Revision as of 17:33, 16 June 2011 by Karthick (Talk | contribs)



High Availability (AMF)

Overview

OpenClovis ASP provides a SA-Forum compliant High Availability solution (the AMF in SAF terminology). This component controls the starting/stopping of applications, application redundancy configuration, and role assignment.

FAQ

  • What’s the best way for an application to determine the name/slot of the currently active controller in the cluster?
The relevant API is "clCpmMasterAddressGet". Example code (which also converts the node's address into its name) is as follows:
#include <clCpmExtApi.h>
ClRcT masterNodeGet(void)
{
    ClIocNodeAddressT node = 0;
    ClRcT rc = clCpmMasterAddressGet(&node);
    if(node)
    {
        ClCpmSlotInfoT slotInfo = {.slotId = node } ;
        rc = clCpmSlotGet(CL_CPM_SLOT_ID, &slotInfo);
        if(rc == CL_OK)
            clLogNotice("MASTER", "GET", " Currently active controller node name is [%.*s]",
                        slotInfo.nodeName.length, slotInfo.nodeName.value);
    }
    return rc;
}
  • How does component recovery and escalation work ?
 If your recovery is component restart and your component is marked as restartable, 
 and it restarts sgconfig.compRestartCountMax within sgconfig.compRestartDuration, 
 then it escalates to SU restart.
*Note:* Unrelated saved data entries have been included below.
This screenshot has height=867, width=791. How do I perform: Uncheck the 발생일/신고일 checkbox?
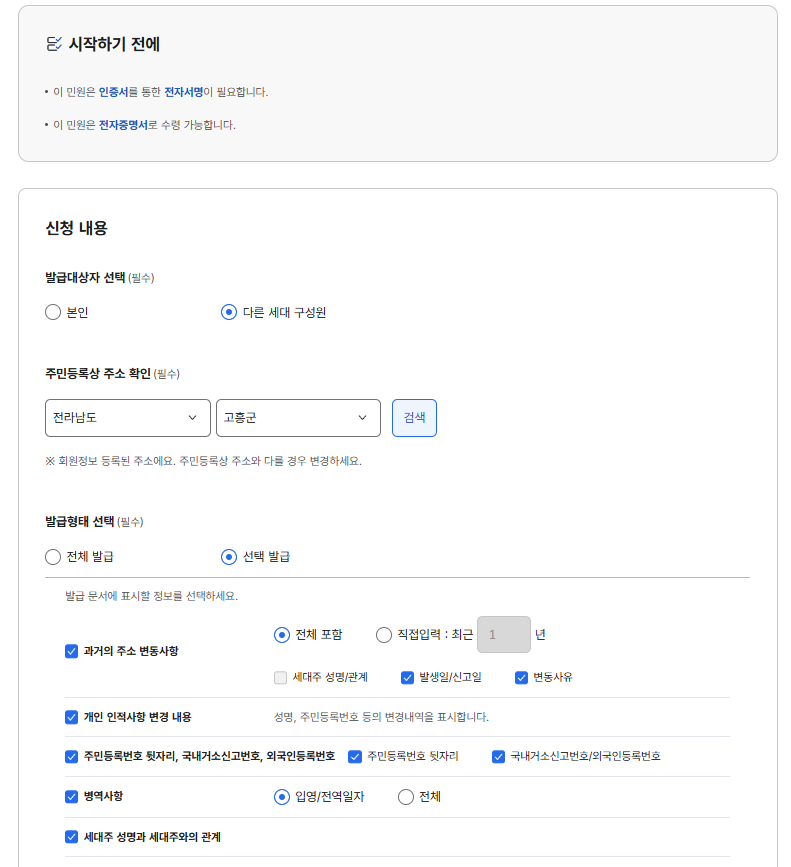[x=406, y=677]
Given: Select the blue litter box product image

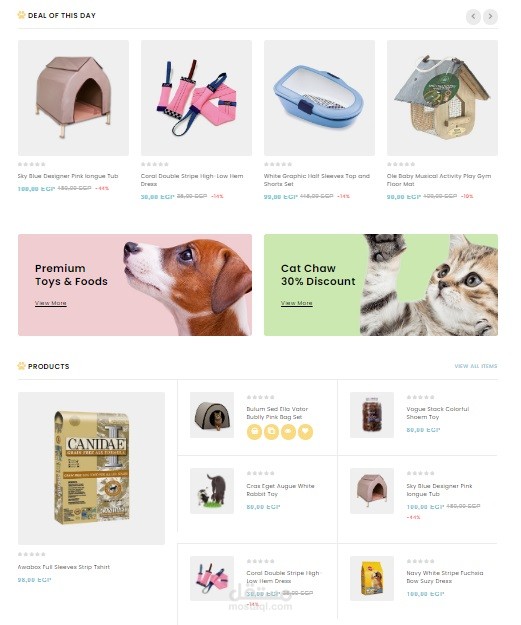Looking at the screenshot, I should coord(319,98).
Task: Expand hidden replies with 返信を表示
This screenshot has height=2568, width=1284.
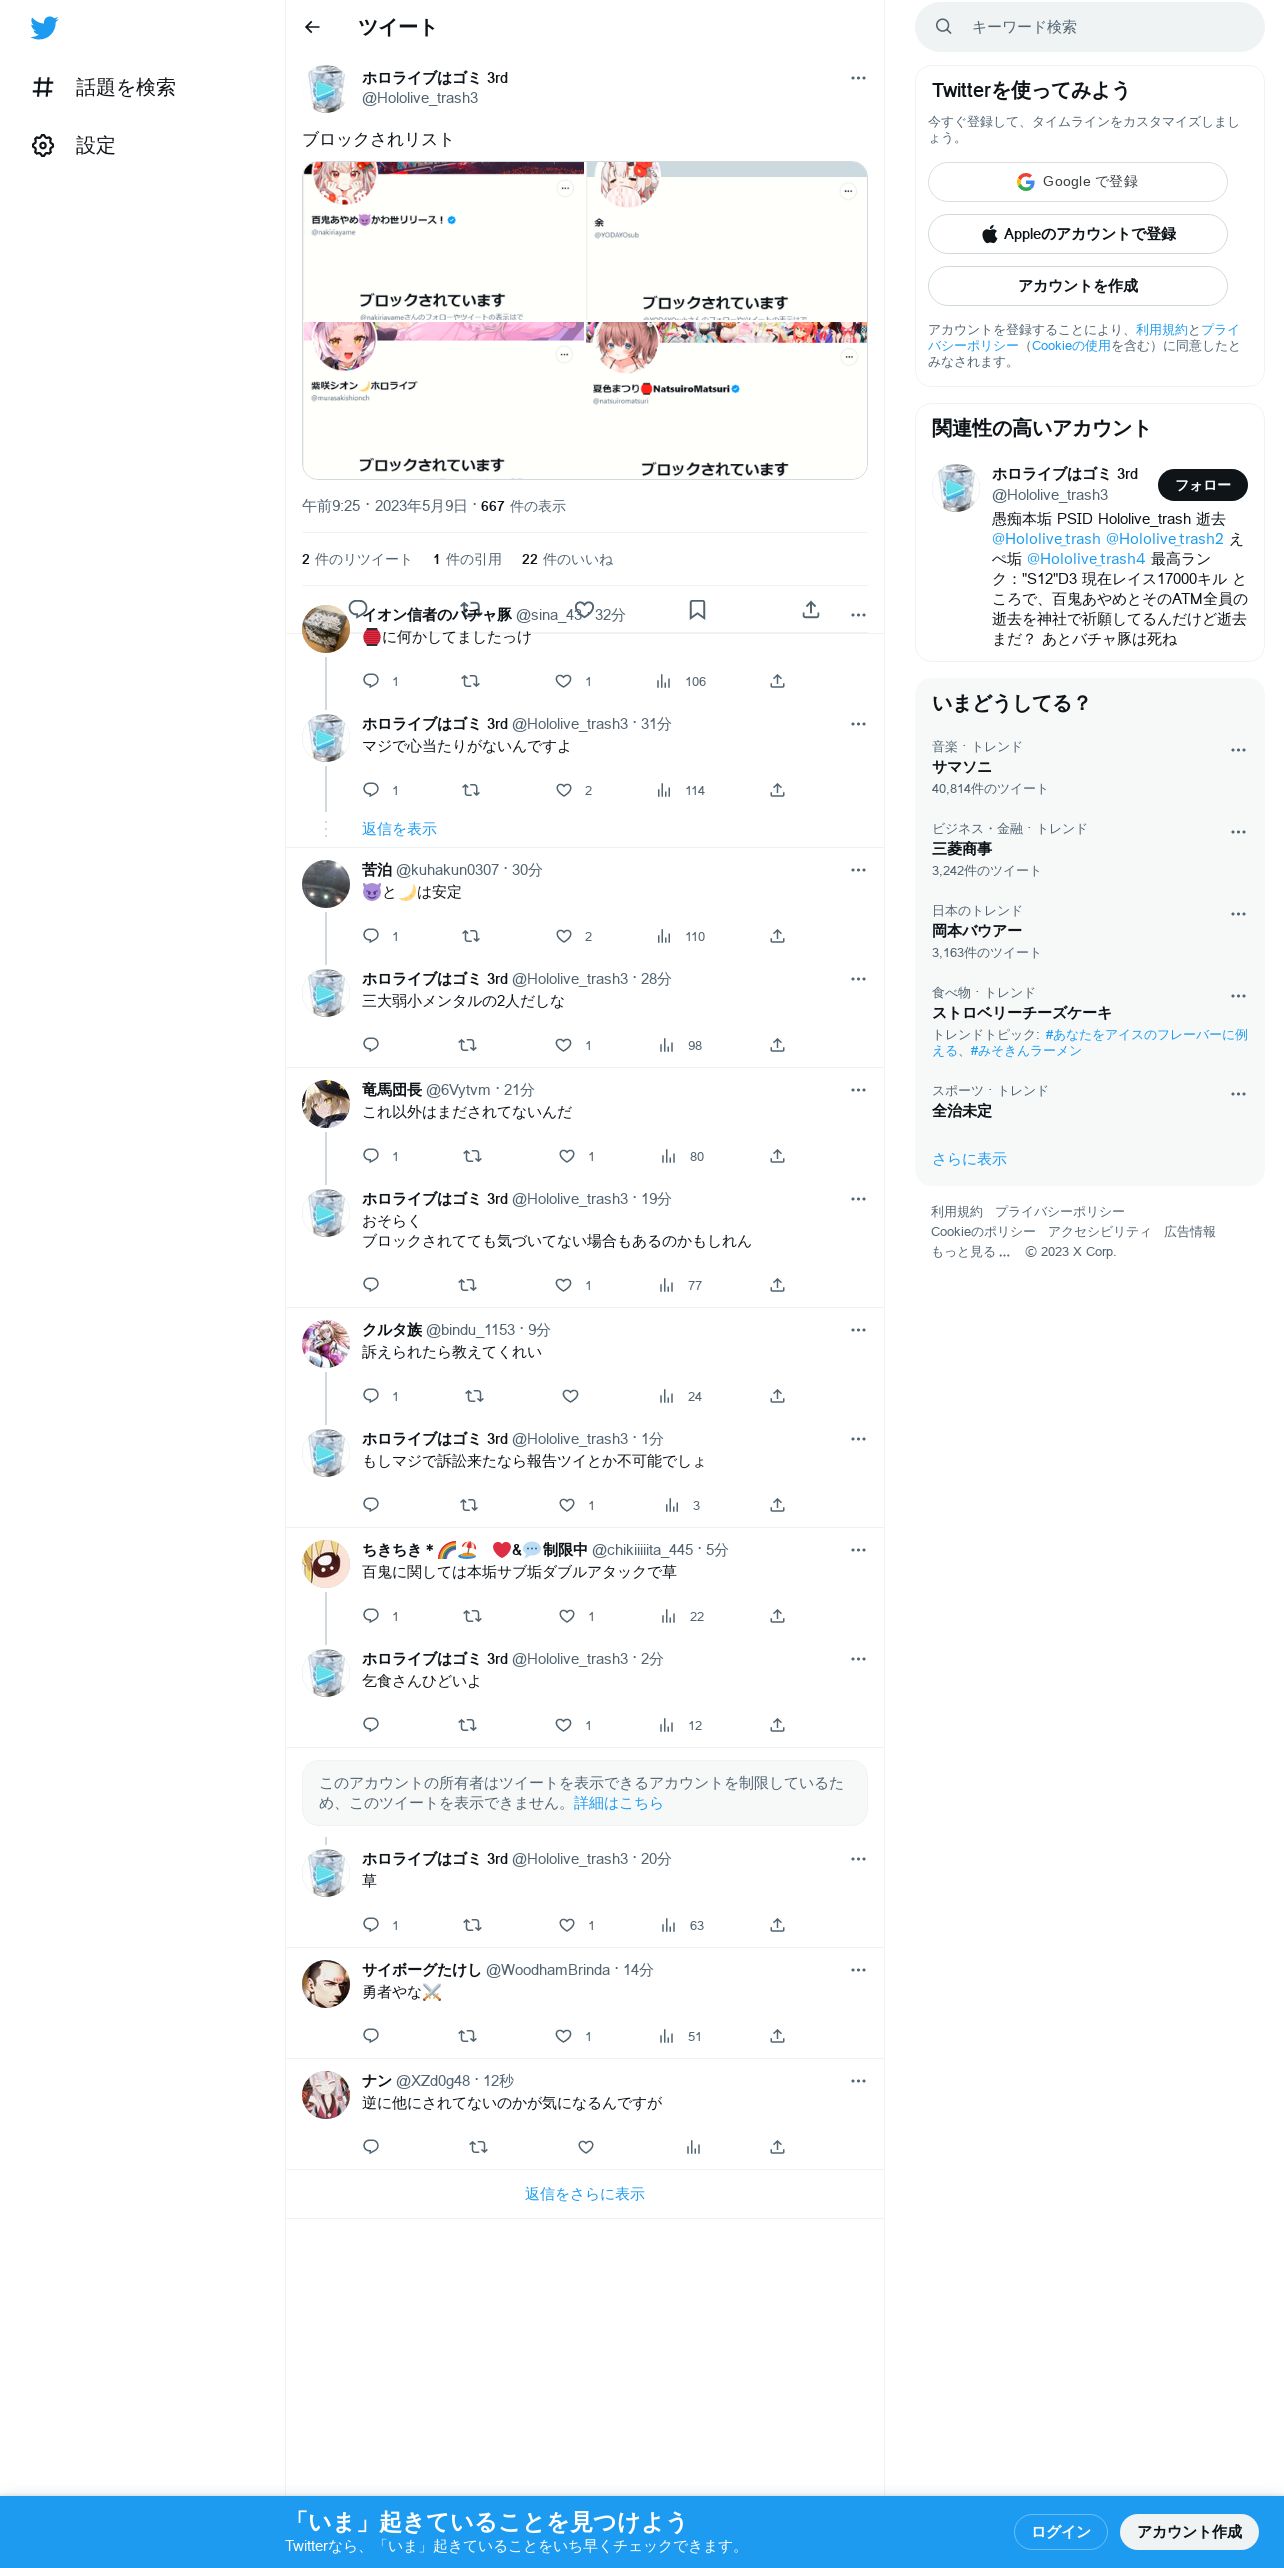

If the SU restart happens sgconfig.surestartcountmax 
 within sgconfig.surestartduration, then it escalates to SU failover. If SU is not marked 
 as restartable, then it escalates to SU failover. If the SU failover happens nodeconfig.sufailovercountmax 
 within nodeconfig.sufailoverduration, then it escalates to node failover.
 If the nodeconfig.autorepair is set to TRUE (default), the node is rebooted on 
 node recovery escalations. Also if a component cleanup action fails which typically happens
 when the configured component cleanup script fails when run on abnormal process exits/crashes,
 the recovery is escalated to node failover if the compconfig.nodeRebootCleanupFail is set
 to TRUE (default). 
 The node reboot behavior on escalation/recovery can be controlled by exporting the following environment 
 variables in your MODEL/target.env location thats automatically copied to etc/asp.conf while building the target images with make images.

 export CL_ASP_NODE_REBOOT_DISABLE=1

  The above flag would disable reboot of nodes. If the user wants to restart the 
  middleware or ASP on node recovery, then he could:
 
 export CL_ASP_NODE_RESTART=1